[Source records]
* Start *
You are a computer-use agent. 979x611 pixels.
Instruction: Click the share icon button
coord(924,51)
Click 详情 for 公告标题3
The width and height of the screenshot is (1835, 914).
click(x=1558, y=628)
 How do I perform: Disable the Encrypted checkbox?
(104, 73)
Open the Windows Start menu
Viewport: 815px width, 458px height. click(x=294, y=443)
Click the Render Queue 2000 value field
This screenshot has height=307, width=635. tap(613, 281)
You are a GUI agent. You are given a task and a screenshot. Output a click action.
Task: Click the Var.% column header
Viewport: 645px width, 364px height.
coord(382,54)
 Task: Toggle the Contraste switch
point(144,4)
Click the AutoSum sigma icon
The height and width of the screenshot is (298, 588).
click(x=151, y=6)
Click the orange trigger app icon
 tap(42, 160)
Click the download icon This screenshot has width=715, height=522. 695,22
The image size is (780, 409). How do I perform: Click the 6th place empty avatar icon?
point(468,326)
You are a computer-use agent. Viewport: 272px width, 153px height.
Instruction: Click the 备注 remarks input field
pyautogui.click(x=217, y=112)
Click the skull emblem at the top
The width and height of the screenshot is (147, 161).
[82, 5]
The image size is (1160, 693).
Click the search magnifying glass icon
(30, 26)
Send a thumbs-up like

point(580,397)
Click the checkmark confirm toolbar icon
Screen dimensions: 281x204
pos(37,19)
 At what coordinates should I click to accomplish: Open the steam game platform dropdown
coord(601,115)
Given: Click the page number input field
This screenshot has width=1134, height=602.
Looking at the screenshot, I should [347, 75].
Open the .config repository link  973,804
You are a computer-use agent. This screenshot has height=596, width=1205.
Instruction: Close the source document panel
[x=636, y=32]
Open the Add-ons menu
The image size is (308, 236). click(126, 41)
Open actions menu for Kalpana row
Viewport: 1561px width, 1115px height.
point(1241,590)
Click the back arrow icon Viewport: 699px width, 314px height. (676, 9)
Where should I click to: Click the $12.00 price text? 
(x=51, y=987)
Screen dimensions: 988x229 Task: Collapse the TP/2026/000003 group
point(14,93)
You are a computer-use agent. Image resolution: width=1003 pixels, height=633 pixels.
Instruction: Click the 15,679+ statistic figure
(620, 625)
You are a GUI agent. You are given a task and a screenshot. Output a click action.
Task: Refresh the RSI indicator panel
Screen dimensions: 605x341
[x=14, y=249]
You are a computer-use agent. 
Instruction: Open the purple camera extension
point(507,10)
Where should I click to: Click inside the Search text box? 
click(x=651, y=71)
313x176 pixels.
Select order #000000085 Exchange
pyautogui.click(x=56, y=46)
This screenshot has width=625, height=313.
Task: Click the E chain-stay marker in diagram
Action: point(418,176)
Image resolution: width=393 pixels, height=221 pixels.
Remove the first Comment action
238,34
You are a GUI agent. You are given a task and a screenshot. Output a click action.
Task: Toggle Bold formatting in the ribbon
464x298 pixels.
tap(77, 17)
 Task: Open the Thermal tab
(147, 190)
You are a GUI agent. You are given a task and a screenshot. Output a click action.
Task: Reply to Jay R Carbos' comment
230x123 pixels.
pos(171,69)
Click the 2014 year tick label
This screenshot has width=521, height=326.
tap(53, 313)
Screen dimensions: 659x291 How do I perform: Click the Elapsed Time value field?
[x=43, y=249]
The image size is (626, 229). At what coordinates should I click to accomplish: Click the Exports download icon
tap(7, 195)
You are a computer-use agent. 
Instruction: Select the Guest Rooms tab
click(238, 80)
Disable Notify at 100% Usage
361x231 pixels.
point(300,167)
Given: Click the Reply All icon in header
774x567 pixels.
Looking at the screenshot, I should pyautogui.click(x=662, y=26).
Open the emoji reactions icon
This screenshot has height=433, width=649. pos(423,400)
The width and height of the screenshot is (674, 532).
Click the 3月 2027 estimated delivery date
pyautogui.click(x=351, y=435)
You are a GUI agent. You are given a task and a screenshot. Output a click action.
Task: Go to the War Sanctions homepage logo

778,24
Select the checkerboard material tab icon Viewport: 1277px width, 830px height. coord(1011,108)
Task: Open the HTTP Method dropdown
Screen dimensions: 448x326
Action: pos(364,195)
* End *
▶ _EXERCISE BRIEF_
Report every line in the source records that contains the word "perform".

▶ _SOLUTION TO THE EXERCISE_
 How do I perform: Disable the Encrypted checkbox?
The image size is (780, 409). How do I perform: Click the 6th place empty avatar icon?
Screen dimensions: 659x291 How do I perform: Click the Elapsed Time value field?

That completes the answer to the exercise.